Precise information regarding Scott Drees’s future plans was not immediately available.

“Step down”

Nuvectra said: “His appointment follows Scott F. Drees’s decision to step down as CEO and coincides with the election by the Board of Directors of Mr. Christopher G. Chavez as a Director and member of the Company’s Compensation Committee.”

Share price decline

The announcement follows a decline in Nuvectra Corporation’s share price of 42 percent since October 2018.

Chaired by Joseph A. Miller

Nuvectra Corporation is chaired by Joseph A. Miller.

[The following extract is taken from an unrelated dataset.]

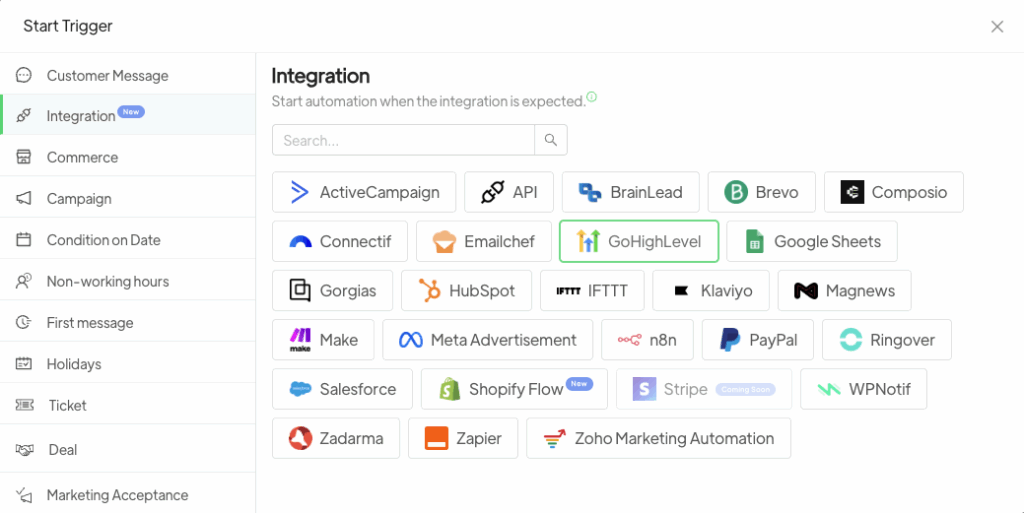The width and height of the screenshot is (1024, 513).
Task: Switch to the Commerce trigger category
Action: point(82,157)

Miller retired in April 2012 as Executive Vice President and Chief Technology Officer for Corning Inc., a position in which he had served since 2001.

In the position of CEO since 2016

Scott F. Drees has been the Chief Executive Officer and Director of Nuvectra Corporation since March 7, 2016.

Prior to joining Nuvectra on a full-time basis, Drees served as a consultant to Nuvectra and the Company’s subsidiaries Algostim and PelviStim since August 2009.

In addition, from January 2008 to July 2015, Drees also served as President and Chief Executive Officer of Neuromodulation Ventures, LLC, which focused on incubating new neuromodulation companies.

Previously in his thirty-four year career in the medical device industry, Drees served in various executive positions, including, founding division President and, later, Executive Vice President, Worldwide Sales and Marketing, at Advanced Neuromodulation Systems, Inc., or ANS, a neuromodulation company that was acquired by St. Jude Medical, Inc. in 2005, and also various other positions at St. Jude Medical, Boston Scientific Corporation and Johnson & Johnson’s Codman Neuro division.

Drees previously served as a director of Neuros Medical, Inc., a privately-held neuromodulation company until August 2017.

Drees earned a B.S. from St. Joseph’s University in Philadelphia.

Push-out Score determined

The Push-out Score™ determined by exechange gauges the likelihood that a manager was pushed out or felt pressure to leave the position.

exechange reached out to Nuvectra and offered the company the opportunity to comment on the score.